So, now that you've seen and read up on the unboxing of the latest model of the iPad, let's take a look at iFixit's teardown of the magical, revolutionary, and 3G-enabled tablet from Apple. While the majority of it shows the same old, same old (it is, after all, an iPad), there's a few tricks that Apple was obviously holding up their sleeve for just this moment. And, just as you can see from the speed test we ran, it looks like Apple may have hit this one out of the ballpark.
As you may have already surmised, most of the major differences lie in the fact that the iPad WiFi + 3G has that 3G connectivity embedded within. Additionally, you also get some GPS functionality, which means you can take advantage of the navigation apps that will start making their way into th iPad App store. The most notable change, one of which you don't even need to open to see, is the plastic RF window at the top of the iPad, which optimizes the cellular connection, which provides a better antenna reception.

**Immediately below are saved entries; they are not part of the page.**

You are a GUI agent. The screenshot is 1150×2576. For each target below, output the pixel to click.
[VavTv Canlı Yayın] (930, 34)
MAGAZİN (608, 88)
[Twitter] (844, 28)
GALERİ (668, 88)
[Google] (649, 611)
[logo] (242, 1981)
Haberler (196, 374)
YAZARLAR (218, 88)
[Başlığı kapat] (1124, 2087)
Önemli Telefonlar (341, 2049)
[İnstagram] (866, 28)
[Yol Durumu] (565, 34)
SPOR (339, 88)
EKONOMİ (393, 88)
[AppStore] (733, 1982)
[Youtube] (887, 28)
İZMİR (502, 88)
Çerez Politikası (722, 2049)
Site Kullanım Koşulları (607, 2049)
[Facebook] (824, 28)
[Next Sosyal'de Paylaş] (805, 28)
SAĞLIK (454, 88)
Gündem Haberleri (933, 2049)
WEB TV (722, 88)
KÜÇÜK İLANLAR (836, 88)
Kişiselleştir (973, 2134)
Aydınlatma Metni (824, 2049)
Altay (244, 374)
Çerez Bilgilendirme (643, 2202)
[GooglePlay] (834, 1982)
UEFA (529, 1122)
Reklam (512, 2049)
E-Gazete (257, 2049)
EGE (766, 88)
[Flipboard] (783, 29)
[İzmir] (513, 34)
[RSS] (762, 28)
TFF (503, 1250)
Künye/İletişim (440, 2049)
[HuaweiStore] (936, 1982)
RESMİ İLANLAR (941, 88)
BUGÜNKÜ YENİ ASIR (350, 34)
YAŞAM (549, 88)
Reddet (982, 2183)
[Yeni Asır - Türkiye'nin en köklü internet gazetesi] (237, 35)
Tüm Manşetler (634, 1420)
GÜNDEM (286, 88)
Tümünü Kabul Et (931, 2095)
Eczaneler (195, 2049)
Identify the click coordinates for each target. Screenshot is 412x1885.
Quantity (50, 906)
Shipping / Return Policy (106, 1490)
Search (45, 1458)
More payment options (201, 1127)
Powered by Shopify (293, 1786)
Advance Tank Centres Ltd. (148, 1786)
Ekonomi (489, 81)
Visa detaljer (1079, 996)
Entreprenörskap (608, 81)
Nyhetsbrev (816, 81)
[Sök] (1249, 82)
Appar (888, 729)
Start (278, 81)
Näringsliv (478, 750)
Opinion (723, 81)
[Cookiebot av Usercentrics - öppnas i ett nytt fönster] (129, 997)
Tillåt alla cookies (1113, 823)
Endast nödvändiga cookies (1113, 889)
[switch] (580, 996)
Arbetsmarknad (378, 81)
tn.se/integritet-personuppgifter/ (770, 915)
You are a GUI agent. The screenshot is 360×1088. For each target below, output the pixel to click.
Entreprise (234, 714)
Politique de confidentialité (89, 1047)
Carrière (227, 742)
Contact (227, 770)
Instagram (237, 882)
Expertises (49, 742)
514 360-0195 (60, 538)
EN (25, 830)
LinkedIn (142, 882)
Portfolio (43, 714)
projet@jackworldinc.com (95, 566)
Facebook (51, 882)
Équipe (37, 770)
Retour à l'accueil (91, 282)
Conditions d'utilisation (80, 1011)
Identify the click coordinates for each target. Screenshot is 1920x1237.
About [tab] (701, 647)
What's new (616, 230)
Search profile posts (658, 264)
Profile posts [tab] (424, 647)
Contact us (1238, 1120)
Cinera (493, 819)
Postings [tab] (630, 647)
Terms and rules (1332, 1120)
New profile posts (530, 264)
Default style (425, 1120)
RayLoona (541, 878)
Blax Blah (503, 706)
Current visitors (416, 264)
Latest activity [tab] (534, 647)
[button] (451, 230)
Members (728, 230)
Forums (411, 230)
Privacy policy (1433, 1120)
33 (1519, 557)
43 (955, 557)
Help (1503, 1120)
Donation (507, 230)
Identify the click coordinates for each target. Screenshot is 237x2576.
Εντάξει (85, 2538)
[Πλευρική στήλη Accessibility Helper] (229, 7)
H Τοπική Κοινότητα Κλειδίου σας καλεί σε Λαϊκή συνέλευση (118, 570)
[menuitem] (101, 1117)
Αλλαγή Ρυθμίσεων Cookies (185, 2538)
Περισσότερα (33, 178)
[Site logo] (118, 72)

When they got inside, they found there's actually five antenna's in the iPad. There's two that handle the actual cell reception: one in the LCD frame, and the other obviously under the black plastic RF window at the top. Apple has chosen to use the same 3G baseband processor in the iPad as they do in the iPhone 3GS. So Apple is obviously a fan of mounting multiple antennas, just as they mounted a wireless antenna to the frame of the optical drive in the new MacBook Pros, which is something we can agree with. Anything to better our WiFi signals.